#### AIM OF THE TASK
Replace "screenshot" with "capture" in the items from the start through the line that contains "(x=420, y=60)", and give that stretch back with nothing else altered.
** begin **
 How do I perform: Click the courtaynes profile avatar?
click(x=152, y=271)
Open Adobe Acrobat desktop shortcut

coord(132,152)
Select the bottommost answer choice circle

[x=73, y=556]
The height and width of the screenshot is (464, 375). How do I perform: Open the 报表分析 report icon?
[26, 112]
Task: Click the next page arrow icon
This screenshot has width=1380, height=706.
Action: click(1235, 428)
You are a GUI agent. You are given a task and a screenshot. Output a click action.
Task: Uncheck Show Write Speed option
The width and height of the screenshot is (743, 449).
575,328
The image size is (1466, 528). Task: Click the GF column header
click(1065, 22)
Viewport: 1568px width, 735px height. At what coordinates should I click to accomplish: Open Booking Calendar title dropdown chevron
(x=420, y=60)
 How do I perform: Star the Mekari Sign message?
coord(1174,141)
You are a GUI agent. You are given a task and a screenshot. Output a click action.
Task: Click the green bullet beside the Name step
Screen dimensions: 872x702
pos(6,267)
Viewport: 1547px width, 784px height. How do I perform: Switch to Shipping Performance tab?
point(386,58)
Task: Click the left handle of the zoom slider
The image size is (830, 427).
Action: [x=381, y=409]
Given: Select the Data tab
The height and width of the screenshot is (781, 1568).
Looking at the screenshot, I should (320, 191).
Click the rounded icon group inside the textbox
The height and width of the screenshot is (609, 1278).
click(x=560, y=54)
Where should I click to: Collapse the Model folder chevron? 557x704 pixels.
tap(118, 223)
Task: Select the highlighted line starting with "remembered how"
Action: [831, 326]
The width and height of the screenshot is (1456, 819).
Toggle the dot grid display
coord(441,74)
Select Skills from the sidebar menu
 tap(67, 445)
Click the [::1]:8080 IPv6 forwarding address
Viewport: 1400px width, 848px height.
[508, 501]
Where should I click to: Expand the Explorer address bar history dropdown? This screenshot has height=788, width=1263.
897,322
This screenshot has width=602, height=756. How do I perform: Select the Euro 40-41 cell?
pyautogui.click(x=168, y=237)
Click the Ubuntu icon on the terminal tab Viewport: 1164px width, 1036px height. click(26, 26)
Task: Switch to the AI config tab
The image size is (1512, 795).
** end **
#### COMPLETE RESPONSE
 How do I perform: Click the courtaynes profile avatar?
click(x=152, y=271)
Open Adobe Acrobat desktop shortcut

coord(132,152)
Select the bottommost answer choice circle

[x=73, y=556]
The height and width of the capture is (464, 375). How do I perform: Open the 报表分析 report icon?
[26, 112]
Task: Click the next page arrow icon
This capture has width=1380, height=706.
Action: click(1235, 428)
You are a GUI agent. You are given a task and a capture. Output a click action.
Task: Uncheck Show Write Speed option
The width and height of the capture is (743, 449).
575,328
The image size is (1466, 528). Task: Click the GF column header
click(1065, 22)
Viewport: 1568px width, 735px height. At what coordinates should I click to accomplish: Open Booking Calendar title dropdown chevron
(x=420, y=60)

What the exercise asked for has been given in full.